Exercise description: Your answer should repeat every line of the records below in which the word "will" appears.

Data records:
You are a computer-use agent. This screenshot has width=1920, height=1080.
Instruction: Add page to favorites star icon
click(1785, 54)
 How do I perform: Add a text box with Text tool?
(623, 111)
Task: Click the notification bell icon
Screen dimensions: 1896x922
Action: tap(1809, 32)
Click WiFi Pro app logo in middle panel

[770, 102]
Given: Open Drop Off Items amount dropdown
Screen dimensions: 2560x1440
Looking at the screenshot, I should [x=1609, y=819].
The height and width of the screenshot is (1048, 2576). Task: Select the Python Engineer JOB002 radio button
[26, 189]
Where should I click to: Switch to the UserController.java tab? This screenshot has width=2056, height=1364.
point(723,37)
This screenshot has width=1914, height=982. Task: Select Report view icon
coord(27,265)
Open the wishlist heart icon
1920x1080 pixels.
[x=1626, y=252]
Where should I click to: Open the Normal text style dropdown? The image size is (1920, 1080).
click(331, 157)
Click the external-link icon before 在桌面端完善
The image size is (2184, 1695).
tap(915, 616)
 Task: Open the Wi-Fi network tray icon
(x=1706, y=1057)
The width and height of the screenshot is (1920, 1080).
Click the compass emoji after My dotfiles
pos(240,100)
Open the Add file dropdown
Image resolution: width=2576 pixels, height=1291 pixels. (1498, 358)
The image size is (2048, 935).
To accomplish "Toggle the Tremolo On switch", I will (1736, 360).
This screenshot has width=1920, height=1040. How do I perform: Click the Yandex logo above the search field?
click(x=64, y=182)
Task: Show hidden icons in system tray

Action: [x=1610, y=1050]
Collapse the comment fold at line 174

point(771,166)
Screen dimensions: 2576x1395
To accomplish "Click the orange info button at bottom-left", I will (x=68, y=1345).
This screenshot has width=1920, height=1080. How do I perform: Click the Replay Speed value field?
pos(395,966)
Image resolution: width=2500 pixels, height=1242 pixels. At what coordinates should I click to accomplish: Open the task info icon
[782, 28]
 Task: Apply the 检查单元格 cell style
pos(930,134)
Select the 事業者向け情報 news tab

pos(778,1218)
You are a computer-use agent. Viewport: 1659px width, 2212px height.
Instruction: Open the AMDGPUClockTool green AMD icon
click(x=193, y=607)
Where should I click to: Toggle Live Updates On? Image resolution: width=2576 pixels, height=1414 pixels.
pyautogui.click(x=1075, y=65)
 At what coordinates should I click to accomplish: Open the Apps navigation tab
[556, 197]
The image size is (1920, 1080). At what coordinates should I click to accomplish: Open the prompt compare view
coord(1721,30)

Exercise solution:
To accomplish "Toggle the Tremolo On switch", I will (1736, 360).
To accomplish "Click the orange info button at bottom-left", I will (x=68, y=1345).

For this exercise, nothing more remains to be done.